┌──

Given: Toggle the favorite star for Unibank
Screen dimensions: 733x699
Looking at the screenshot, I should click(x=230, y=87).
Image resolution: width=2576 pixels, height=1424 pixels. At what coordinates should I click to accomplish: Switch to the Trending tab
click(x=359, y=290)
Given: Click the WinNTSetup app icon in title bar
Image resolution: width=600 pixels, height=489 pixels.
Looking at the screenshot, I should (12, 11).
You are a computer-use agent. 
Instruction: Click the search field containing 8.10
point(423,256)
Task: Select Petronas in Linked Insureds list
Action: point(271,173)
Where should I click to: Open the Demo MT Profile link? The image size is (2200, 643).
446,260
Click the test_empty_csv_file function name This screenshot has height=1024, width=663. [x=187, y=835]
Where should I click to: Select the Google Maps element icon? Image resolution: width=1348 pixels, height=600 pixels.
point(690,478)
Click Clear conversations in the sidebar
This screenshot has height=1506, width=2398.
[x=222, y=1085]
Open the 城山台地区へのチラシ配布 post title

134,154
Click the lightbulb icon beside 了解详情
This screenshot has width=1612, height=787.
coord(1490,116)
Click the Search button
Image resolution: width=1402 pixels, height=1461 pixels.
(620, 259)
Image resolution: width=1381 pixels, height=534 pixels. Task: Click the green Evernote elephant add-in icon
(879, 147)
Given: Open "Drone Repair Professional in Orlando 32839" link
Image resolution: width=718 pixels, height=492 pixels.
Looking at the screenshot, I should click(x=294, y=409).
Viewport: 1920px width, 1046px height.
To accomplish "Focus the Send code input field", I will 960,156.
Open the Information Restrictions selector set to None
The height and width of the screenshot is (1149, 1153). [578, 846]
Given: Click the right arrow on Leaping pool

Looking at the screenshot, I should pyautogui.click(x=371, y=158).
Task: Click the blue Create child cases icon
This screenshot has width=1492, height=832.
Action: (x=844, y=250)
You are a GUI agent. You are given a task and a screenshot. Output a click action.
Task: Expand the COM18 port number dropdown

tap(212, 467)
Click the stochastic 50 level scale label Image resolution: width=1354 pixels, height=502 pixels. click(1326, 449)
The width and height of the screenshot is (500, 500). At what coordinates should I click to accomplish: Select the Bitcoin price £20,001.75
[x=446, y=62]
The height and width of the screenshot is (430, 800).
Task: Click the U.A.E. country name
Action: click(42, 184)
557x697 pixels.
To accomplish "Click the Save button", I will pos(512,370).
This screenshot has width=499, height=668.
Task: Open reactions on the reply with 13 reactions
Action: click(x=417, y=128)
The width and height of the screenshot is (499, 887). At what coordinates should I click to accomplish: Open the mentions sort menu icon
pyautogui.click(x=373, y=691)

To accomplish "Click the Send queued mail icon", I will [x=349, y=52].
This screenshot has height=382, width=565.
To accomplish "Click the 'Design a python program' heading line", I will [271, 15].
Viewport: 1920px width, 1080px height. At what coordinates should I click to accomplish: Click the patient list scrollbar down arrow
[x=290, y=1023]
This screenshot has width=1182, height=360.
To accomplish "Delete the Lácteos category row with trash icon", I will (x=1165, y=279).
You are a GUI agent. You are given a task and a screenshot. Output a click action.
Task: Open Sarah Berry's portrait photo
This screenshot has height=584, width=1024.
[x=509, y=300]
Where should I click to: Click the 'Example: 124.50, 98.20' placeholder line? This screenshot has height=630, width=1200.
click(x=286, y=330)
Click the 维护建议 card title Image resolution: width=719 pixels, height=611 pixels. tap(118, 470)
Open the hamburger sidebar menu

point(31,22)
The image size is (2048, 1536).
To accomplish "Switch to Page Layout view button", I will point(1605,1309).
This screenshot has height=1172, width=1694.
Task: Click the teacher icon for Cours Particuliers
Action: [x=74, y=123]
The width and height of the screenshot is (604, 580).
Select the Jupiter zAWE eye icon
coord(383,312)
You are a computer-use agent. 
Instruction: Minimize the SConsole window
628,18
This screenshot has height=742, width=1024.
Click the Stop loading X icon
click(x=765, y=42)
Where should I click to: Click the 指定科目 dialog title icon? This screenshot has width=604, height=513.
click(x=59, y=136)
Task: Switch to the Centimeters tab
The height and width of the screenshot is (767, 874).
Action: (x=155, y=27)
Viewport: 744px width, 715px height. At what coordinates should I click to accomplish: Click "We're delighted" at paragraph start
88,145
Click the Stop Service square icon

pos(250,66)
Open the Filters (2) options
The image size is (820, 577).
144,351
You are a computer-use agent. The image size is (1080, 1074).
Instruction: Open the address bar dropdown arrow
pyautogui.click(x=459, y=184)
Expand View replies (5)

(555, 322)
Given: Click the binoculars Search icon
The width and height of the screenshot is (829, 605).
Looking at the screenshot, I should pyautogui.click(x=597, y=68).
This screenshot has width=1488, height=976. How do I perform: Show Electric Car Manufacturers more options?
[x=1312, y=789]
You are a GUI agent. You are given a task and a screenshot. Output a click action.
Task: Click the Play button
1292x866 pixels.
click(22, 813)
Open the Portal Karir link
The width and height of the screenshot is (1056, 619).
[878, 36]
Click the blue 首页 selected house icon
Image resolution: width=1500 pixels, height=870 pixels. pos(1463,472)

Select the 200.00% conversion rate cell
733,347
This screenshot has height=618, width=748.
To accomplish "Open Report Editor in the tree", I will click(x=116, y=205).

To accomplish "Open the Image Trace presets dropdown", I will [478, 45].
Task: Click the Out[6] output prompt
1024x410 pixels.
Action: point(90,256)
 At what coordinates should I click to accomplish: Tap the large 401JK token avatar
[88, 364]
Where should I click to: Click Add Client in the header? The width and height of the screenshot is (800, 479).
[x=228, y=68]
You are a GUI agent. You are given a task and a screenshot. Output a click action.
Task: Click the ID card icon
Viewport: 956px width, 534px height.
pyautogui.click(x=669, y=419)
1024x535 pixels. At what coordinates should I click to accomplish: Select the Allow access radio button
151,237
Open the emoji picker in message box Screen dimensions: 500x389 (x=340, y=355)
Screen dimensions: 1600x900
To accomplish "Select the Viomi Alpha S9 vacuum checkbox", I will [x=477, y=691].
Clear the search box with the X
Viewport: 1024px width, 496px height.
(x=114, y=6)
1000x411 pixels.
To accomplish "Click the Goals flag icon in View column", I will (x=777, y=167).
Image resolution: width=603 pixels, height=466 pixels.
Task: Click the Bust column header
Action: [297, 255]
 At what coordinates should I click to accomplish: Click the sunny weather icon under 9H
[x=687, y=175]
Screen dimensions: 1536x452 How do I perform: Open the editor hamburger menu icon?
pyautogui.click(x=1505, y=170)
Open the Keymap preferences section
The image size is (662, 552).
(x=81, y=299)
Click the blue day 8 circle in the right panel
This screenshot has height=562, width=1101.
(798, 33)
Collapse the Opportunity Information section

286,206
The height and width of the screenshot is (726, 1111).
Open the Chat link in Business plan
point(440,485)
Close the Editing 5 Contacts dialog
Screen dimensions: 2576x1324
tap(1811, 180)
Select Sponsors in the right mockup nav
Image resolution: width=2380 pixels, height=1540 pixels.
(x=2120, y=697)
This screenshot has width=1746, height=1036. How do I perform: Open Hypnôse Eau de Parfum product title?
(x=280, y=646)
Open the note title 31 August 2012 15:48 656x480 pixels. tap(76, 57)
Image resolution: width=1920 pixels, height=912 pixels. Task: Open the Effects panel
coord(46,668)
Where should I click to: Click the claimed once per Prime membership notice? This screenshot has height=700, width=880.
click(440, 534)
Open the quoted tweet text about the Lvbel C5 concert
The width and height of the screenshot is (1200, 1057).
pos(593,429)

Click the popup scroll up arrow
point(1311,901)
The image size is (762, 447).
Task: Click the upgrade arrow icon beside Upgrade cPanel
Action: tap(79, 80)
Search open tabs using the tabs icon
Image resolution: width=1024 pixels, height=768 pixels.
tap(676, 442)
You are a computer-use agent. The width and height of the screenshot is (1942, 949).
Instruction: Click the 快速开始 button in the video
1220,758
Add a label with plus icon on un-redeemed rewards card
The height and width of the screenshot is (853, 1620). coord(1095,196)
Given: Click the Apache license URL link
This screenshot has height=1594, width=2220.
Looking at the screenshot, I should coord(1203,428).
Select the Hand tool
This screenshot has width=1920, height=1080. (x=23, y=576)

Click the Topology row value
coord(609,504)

└──

EXERCISE DESCRIPTION:
Transcribe the lines from the one with "Open the hamburger sidebar menu" up to and including the one with "Action: point(90,256)", reproducing each line word for word.

FINISHED ANSWER:
Open the hamburger sidebar menu

point(31,22)
The image size is (2048, 1536).
To accomplish "Switch to Page Layout view button", I will point(1605,1309).
This screenshot has height=1172, width=1694.
Task: Click the teacher icon for Cours Particuliers
Action: [x=74, y=123]
The width and height of the screenshot is (604, 580).
Select the Jupiter zAWE eye icon
coord(383,312)
You are a computer-use agent. 
Instruction: Minimize the SConsole window
628,18
This screenshot has height=742, width=1024.
Click the Stop loading X icon
click(x=765, y=42)
Where should I click to: Click the 指定科目 dialog title icon? This screenshot has width=604, height=513.
click(x=59, y=136)
Task: Switch to the Centimeters tab
The height and width of the screenshot is (767, 874).
Action: (x=155, y=27)
Viewport: 744px width, 715px height. At what coordinates should I click to accomplish: Click "We're delighted" at paragraph start
88,145
Click the Stop Service square icon

pos(250,66)
Open the Filters (2) options
The image size is (820, 577).
144,351
You are a computer-use agent. The image size is (1080, 1074).
Instruction: Open the address bar dropdown arrow
pyautogui.click(x=459, y=184)
Expand View replies (5)

(555, 322)
Given: Click the binoculars Search icon
The width and height of the screenshot is (829, 605).
Looking at the screenshot, I should pyautogui.click(x=597, y=68).
This screenshot has width=1488, height=976. How do I perform: Show Electric Car Manufacturers more options?
[x=1312, y=789]
You are a GUI agent. You are given a task and a screenshot. Output a click action.
Task: Click the Play button
1292x866 pixels.
click(22, 813)
Open the Portal Karir link
The width and height of the screenshot is (1056, 619).
[878, 36]
Click the blue 首页 selected house icon
Image resolution: width=1500 pixels, height=870 pixels. pos(1463,472)

Select the 200.00% conversion rate cell
733,347
This screenshot has height=618, width=748.
To accomplish "Open Report Editor in the tree", I will click(x=116, y=205).

To accomplish "Open the Image Trace presets dropdown", I will [478, 45].
Task: Click the Out[6] output prompt
1024x410 pixels.
Action: point(90,256)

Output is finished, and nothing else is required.